Confederate flag maker ‘overwhelmed’ by orders as tensions flare
Alabama Flag & Banner – described as one of the last remaining confederate flag makers – is benefitting from a surge in demand from US nationalists, according to CBS News.
Tensions around the public display of images associated with the Confederacy, the 11 secessionist states that fought to maintain slave society, have increased recently.
Concern over the flying of the Confederate flag was initially raised in 2015, following the racially-motivated African Methodist church massacre carried out by Dylann Roof in South Carolina.
Outrage against the symbol resulted in the flag being removed from the South Carolina statehouse grounds.
A rejection of the Southern flag and other Confederate reminders has continued into Donald Trump’s presidency, with some arguing it should be paraded because it is part of US heritage.
Fallout from clashes between white nationalists and counter-protesters on August 12 in Charlottesville, Virginia heightened hostilities around Confederate symbols – specifically whether statues to Civil War era figures such as General Robert E. Lee have a place in the public domain.
It has resulted in certain statues being defaced and one group of activists tearing down a Confederate soldier statue in Durham, North Carolina, to the dismay of President Trump.
But while racial and political tensions continue to bubble, the disharmony appears to have done the coffers of Alabama Flag & Banner no harm.

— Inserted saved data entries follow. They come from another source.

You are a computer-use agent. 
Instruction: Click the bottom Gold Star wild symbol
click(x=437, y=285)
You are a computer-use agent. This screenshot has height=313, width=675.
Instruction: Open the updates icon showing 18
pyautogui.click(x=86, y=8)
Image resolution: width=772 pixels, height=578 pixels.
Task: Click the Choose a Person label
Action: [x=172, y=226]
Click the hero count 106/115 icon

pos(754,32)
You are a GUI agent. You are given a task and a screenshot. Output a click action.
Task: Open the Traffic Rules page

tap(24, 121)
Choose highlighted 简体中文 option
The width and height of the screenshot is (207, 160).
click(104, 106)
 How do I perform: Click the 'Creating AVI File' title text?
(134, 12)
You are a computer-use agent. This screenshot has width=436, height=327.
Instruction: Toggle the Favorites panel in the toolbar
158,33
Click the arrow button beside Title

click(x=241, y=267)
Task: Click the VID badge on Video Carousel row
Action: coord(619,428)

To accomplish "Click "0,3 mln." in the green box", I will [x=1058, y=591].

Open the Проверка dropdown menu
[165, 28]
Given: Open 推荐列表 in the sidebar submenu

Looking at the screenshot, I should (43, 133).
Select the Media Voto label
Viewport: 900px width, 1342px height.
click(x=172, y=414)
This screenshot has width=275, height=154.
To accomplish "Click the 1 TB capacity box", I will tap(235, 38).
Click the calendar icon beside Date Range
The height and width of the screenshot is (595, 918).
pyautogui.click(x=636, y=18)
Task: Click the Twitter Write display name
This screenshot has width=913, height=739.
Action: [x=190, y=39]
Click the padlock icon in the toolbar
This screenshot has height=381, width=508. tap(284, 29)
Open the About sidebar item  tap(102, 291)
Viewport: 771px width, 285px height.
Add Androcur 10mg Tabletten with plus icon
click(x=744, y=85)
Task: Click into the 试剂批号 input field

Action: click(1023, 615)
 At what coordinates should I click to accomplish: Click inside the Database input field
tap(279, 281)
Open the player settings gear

The company, which boasts its involvement in raising the highest flagpole in south-east America, states that it has recently received an “overwhelming amount of orders.”
Due to the surge, the firm has had to reroute orders to a different website, and they warn customers that Confederate flags could take up to three weeks to be delivered.
Alabama Flag & Banner owner Belinda Kennedy told RT.com that flag sales have been buoyed by those opposing the removal of Confederate monuments, saying that sales are coming from “all 50 states and several different countries.”
“My seamstresses do not ordinarily work weekends but they are working now [Saturday],” Kennedy said. “The comments I hear from customers coming into our store, over the phone or email are [that they] buy flags in order to offset the small minority who are demanding the removal of monuments.”
Kennedy also said people calling for the removal of monuments are “trying to revise history.”